The military dictatorship in Nigeria was a period when members of the Nigerian Armed Forces held power in Nigeria from 1966 to 1999 with an interregnum from 1979 to 1983. The military was able to rise to power often with the tacit support of the elite through coup d'états. Since the country became a republic in 1963, there has been a series of military coups in Nigeria.

Background 
The military dictatorship in Nigeria began with the coup d'état of 1966 which was planned and executed by a group of revolutionary Nigerian nationalist officers started as a small rebellion military cell under Emmanuel Ifeajuna. Major Chukwuma Kaduna Nzeogwu was the face of the coup attempt, which involved five other army majors: Timothy Onwuatuegwu, Chris Anuforo, Don Okafor, Adewale Ademoyega and Humphrey Chukwuka. It operated as a clandestine movement of junior officers during the post-independence period of 1960–1966. The plot received support from left-wing intellectuals, who rejected conservative elements in society, like the traditional establishment of Northern Nigeria and sought to overthrow the First Nigerian Republic.

Military regimes 
Major General Johnson Aguiyi-Ironsi was made the Head of the Federal Military Government of Nigeria, serving for six months before being overthrown and assassinated in the 1966 Nigerian counter-coup.

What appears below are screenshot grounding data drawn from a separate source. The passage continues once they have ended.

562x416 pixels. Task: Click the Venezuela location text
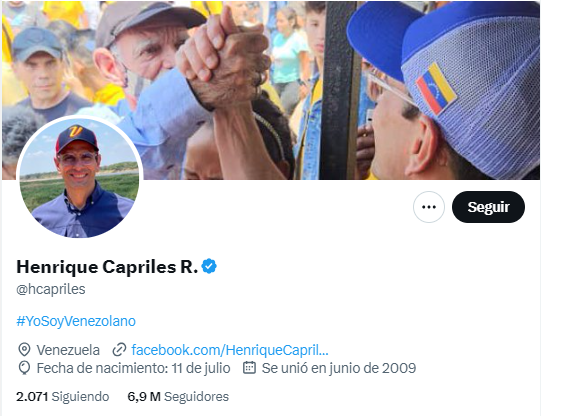pos(68,350)
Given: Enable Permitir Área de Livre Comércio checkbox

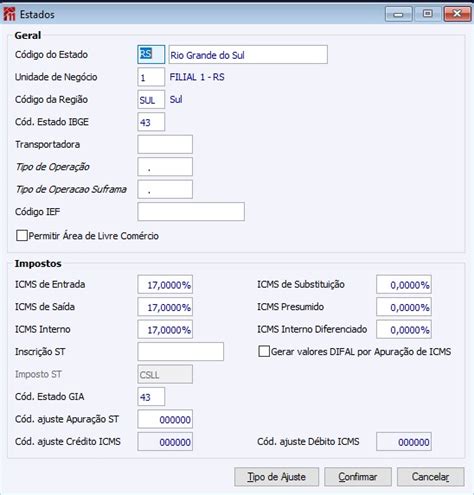Looking at the screenshot, I should [x=22, y=236].
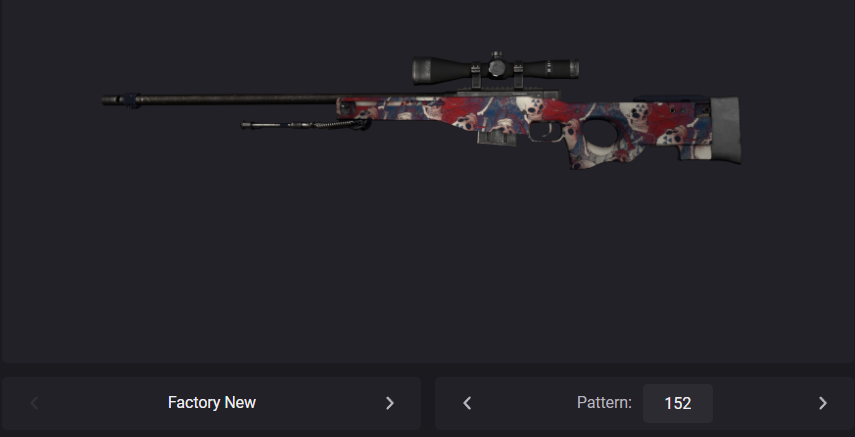Click the rifle's black scope
Viewport: 855px width, 437px height.
tap(495, 69)
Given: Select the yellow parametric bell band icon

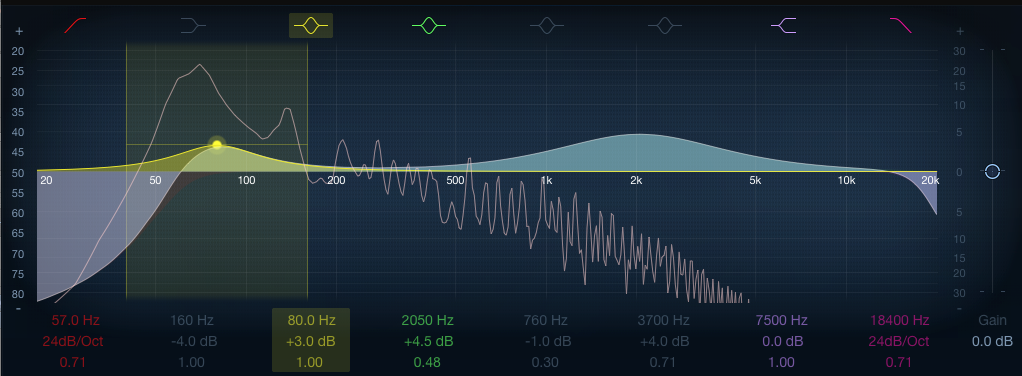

Aguiyi-Ironsi was succeeded by General Yakubu Gowon, who established a Supreme Military Council. Gowon held power until July 1975, when he was overthrown in a bloodless coup.

Brigadier (later General) Murtala Mohammed succeeded Gowon. Months later, in February 1976, Mohammed was assassinated by Buka Suka Dimka and others in a violent coup attempt. The plotters failed to kill Olusẹgun Ọbasanjọ, who then succeeded Mohammed as head of state. The Supreme Military Council was formally dissolved when Ọbasanjọ handed power to the elected Shehu Shagari, ending the military regime and establishing a Nigerian Second Republic.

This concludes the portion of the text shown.